Это было в конце 1734 года, а в январе следующего года в Тайной канцелярии шло уже дело о тихвинской затворнице...

Начало дела было несложно.

23 января Юленева пришла к секретарю Феофана Прокоповича и подала жалобу на игуменью. По дружбе с игуменьей секретарь жалобу уничтожил, а Юленеву арестовал, доложив имевшееся уже у него письмо игуменьи[340 - Письмо это приведено в очерке Есипова. Игуменья, между прочим, писала: «Благородный и пречестнейший господин Козма Родионович, мой милостивой отец и древний благотворитель... Имеется у нас у обители княжна Юсупова по указам в подохранении и велено быть при ней одной бабе, а других сослужительниц не держать; того ради оная княжна, рияся на меня, производит всякие непотребности и живет непостоянно и неблагочинно; созналася с похабною девкою Тихвинского посада кузнецкого ведения, зовется Шуня, а прямое имя ей Анна, и приходит оная девка к ней, княжне, тайным образом и согласуется, и наносит на обитель и на меня всякие непотребности, и советуют с нею не благо, но всякие коварства и ябеды; и в прошедшем декабре месяце оная девка по согласию с ней, княжною, отпущена в С.-Петербург неведомо с какими вымышленными ябедами...» и т.д. – Люди стар. века. С. 354.] митрополиту. Последний[341 - Существуют основательные данные, что во времена императрицы Анны деятельность Феофана Прокоповича была поглощена Тайной канцелярией, и этот митрополит содействовал низложению и гибели весьма многих лиц. Благодаря этой деятельности, ему оставалось выбирать одно из двух: или погибнуть самому, или обороняться тем же оружием, с которым стояли наготове его противники. Он выбрал последнее, и на этом основании неустанно запугивал государыню бунтами и революциями, указывал на своих врагов и держал в страхе и под своею властью всех министров. Благодаря его интригам, были сосланы архиерей Георгий Дашков (в Нерчинск), распопа Родион (в Охотский монастырь), братья Никитины с женами и детьми (туда же), Яковлев, печерский старец Исайя, распопа Васильев, Морозов (в Охотский порт), Горбунов (в серебряные заводы), грек Серафим Арион (в Охотский острог) и другие. – Сибирь и каторга. Ч. 3. С. 120–121.] отвез письмо императрице, которая передала его для исследования А.И. Ушакову.

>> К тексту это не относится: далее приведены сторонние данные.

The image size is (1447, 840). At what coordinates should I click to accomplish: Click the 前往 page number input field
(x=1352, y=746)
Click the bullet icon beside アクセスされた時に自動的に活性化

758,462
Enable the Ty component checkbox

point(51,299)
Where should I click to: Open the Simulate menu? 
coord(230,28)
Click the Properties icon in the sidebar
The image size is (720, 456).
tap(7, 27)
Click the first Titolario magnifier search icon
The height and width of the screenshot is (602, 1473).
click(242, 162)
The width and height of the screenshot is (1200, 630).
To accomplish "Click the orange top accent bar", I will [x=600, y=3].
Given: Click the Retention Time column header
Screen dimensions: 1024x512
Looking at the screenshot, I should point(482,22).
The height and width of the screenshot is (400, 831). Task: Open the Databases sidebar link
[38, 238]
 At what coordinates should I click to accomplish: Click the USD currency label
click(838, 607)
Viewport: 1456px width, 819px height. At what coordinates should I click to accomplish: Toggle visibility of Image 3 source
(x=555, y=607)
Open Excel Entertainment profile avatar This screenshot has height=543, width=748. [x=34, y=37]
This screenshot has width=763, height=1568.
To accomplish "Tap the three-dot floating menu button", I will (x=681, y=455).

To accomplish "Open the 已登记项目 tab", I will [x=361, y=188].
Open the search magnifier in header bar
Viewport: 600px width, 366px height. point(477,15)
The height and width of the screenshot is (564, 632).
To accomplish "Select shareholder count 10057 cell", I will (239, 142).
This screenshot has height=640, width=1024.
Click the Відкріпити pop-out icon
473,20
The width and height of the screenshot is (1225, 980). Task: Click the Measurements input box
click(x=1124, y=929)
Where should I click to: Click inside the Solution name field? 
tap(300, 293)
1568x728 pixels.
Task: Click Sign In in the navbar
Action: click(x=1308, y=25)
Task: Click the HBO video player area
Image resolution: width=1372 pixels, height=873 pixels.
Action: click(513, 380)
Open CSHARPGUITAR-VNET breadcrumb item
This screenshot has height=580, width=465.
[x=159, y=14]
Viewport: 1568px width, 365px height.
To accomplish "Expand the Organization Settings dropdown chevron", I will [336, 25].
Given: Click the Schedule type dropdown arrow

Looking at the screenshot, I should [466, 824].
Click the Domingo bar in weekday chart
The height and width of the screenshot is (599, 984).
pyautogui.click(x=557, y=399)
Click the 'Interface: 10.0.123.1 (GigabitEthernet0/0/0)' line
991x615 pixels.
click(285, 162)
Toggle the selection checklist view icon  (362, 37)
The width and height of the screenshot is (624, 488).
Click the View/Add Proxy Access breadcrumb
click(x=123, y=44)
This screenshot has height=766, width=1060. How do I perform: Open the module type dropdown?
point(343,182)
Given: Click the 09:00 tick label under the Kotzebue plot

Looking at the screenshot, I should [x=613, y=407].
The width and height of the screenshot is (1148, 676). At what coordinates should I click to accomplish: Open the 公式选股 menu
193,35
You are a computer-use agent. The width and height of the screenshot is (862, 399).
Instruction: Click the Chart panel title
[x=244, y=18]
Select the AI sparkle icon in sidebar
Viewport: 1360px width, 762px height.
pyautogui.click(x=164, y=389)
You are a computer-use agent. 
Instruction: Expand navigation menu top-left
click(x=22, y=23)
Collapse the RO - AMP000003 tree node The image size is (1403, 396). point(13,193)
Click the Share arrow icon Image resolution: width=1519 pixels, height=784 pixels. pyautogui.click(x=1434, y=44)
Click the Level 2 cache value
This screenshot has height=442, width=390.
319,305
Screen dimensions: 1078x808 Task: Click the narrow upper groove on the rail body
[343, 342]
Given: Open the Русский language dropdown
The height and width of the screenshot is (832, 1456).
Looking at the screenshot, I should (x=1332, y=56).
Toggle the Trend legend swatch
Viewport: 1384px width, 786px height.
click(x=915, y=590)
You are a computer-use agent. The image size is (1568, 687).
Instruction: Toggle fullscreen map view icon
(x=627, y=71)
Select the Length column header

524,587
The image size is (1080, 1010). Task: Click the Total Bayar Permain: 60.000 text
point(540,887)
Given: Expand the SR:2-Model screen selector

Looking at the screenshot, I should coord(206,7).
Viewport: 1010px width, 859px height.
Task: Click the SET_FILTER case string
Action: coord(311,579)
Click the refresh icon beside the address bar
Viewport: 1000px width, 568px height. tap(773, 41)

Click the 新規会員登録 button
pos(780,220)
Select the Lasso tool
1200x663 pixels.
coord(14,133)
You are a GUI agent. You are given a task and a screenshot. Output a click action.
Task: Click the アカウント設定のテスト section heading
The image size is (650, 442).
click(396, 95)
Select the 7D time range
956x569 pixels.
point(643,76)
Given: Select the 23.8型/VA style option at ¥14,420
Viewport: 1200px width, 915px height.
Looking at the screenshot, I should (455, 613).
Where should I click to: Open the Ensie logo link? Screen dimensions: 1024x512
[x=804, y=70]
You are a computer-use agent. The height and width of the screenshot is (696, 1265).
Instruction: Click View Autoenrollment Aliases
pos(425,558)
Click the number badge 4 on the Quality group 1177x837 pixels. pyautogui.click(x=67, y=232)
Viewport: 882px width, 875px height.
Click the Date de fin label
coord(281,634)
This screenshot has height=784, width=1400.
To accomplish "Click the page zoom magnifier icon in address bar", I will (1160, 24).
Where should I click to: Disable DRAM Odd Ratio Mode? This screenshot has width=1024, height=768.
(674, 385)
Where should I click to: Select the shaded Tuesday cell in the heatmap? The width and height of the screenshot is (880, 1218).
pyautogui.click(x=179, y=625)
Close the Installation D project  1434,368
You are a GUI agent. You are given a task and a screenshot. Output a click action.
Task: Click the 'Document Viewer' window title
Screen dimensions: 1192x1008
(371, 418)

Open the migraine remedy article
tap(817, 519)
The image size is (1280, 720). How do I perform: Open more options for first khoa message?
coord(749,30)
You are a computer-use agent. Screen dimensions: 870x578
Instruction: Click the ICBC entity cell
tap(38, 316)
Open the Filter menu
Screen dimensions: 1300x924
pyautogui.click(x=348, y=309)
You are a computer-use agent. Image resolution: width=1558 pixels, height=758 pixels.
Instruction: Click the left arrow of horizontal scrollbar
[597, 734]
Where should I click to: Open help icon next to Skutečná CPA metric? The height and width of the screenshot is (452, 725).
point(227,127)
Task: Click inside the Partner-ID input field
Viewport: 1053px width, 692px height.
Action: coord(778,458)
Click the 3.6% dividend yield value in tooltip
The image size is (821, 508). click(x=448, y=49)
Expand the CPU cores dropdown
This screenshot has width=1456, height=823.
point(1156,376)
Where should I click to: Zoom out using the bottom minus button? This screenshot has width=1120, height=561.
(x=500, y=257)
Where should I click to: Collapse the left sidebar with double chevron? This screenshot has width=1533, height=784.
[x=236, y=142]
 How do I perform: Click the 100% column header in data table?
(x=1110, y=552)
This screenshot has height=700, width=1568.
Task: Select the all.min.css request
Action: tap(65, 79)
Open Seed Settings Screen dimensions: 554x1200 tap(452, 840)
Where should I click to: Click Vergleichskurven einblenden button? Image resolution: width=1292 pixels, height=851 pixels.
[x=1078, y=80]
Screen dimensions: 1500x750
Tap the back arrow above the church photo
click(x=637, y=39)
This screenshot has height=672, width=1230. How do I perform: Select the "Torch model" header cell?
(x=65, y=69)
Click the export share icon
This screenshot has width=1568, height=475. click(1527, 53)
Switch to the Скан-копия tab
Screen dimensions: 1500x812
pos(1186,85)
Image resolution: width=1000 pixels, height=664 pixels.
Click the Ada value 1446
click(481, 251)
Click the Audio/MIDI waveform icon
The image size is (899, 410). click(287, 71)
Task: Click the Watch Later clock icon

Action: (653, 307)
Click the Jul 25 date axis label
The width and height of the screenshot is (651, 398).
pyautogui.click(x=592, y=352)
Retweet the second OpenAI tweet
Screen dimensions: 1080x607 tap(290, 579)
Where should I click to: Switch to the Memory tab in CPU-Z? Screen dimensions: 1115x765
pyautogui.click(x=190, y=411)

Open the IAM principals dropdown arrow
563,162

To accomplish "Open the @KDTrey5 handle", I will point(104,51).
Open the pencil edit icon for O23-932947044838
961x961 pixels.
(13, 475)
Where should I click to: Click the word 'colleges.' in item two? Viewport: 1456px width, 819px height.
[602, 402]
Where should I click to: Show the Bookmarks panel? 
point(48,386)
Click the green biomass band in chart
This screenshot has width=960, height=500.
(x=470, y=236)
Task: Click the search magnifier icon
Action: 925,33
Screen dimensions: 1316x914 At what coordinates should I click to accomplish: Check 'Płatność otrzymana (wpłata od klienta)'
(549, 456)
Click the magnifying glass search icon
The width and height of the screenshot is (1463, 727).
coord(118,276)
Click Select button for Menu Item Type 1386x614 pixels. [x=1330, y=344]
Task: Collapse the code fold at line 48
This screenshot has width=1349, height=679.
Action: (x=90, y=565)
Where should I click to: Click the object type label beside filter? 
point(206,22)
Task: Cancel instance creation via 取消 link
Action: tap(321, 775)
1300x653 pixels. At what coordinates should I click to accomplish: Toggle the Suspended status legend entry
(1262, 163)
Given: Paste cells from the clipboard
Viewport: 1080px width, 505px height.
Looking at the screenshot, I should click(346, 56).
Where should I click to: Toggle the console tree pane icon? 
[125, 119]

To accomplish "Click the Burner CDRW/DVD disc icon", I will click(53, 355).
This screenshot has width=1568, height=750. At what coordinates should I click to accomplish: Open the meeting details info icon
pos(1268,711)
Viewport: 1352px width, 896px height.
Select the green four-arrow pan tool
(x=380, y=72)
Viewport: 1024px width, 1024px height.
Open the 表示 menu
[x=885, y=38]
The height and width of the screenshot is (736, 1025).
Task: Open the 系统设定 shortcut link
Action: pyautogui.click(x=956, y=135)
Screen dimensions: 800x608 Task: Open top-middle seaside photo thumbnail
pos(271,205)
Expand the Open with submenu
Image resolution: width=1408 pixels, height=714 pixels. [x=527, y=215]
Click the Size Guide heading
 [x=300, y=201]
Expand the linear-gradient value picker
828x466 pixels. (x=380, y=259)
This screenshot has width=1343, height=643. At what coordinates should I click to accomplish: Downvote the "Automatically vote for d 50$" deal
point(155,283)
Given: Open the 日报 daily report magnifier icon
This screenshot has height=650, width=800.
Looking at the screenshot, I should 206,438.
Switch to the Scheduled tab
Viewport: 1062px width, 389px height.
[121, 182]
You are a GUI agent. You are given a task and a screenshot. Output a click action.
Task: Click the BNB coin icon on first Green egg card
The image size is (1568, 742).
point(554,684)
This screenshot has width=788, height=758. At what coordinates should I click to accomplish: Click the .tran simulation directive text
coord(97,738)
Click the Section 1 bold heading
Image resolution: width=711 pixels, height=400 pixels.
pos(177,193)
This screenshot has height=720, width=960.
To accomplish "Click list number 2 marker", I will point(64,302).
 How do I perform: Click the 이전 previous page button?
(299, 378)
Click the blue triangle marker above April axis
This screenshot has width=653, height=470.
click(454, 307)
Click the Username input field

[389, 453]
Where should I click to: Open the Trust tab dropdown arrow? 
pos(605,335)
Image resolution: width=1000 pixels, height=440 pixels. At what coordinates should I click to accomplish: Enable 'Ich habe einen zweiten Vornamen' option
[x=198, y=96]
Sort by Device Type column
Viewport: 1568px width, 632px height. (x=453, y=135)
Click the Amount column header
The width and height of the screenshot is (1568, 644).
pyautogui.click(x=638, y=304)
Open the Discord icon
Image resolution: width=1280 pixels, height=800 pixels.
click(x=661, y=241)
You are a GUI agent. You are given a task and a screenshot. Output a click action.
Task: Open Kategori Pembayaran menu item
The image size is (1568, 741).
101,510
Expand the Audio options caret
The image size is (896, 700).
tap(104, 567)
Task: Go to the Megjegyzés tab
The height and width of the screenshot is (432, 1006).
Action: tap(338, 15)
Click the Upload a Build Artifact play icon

Важность дела заключалась не в беспорядках по монастырю, а в поведении там княжны Юсуповой. Императрицу и Андрея Ивановича занимало более всего одно: не разболтала ли княжна каких-либо дворцовых тайн, которые ей могли быть известны.

На первом допросе Юленева старалась, как умела, обвинять игуменью в преследовании княжны и, несмотря на опытность Андрея Ивановича, ни в чем не проговорилась о болтовне княжны про императрицу, брата Бориса и проч.

Последствием показания Юленевой был арест некоторых из упомянутых ею лиц и в том числе бывавших у княжны в монастыре Скобельцыных. Скобельцыны проговорились, что княжна жаловалась им на братьев своих. Это дало Ушакову повод считать, что княжна болтала о своей ссылке.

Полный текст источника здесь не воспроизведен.